§ **TASK OBJECTIVE**:
Search the entries for the word "computer". Copy every line that holds it.

§ **Pixel coordinate grounding data**:
══════

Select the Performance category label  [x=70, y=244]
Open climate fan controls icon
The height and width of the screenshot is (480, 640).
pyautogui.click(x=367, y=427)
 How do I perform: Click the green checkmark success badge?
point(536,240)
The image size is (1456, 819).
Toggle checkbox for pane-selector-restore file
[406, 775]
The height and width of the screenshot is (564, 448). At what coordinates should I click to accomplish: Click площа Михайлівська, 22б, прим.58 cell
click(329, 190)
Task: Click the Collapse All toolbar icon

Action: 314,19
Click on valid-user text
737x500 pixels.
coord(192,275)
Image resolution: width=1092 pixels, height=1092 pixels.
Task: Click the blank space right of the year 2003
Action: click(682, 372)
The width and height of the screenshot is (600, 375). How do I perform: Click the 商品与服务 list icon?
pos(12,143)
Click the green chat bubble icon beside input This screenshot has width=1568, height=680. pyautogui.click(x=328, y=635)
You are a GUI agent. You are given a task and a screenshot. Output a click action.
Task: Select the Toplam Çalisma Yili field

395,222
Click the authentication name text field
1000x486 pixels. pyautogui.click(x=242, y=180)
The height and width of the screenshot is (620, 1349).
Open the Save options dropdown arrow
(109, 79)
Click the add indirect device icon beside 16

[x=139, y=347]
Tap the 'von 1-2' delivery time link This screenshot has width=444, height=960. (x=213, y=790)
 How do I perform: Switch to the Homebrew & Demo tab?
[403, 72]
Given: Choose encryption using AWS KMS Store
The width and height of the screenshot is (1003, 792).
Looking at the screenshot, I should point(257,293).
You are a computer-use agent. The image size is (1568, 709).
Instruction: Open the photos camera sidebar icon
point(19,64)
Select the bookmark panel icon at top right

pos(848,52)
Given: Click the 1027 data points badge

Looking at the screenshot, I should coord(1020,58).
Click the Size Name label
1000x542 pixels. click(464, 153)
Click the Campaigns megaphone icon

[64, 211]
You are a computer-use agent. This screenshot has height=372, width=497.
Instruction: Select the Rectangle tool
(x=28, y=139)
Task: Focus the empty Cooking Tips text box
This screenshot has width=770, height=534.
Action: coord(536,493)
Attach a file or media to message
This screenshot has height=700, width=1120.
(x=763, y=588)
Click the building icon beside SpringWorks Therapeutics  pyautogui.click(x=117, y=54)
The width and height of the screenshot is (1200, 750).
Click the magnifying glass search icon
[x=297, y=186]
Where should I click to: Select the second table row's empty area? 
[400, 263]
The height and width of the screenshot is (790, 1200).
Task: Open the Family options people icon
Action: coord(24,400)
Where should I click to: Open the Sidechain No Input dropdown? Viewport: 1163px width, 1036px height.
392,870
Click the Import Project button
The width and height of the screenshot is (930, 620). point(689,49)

══════

§ **REPLY**:
You are a computer-use agent. The image size is (1568, 709).
You are a computer-use agent. This screenshot has height=372, width=497.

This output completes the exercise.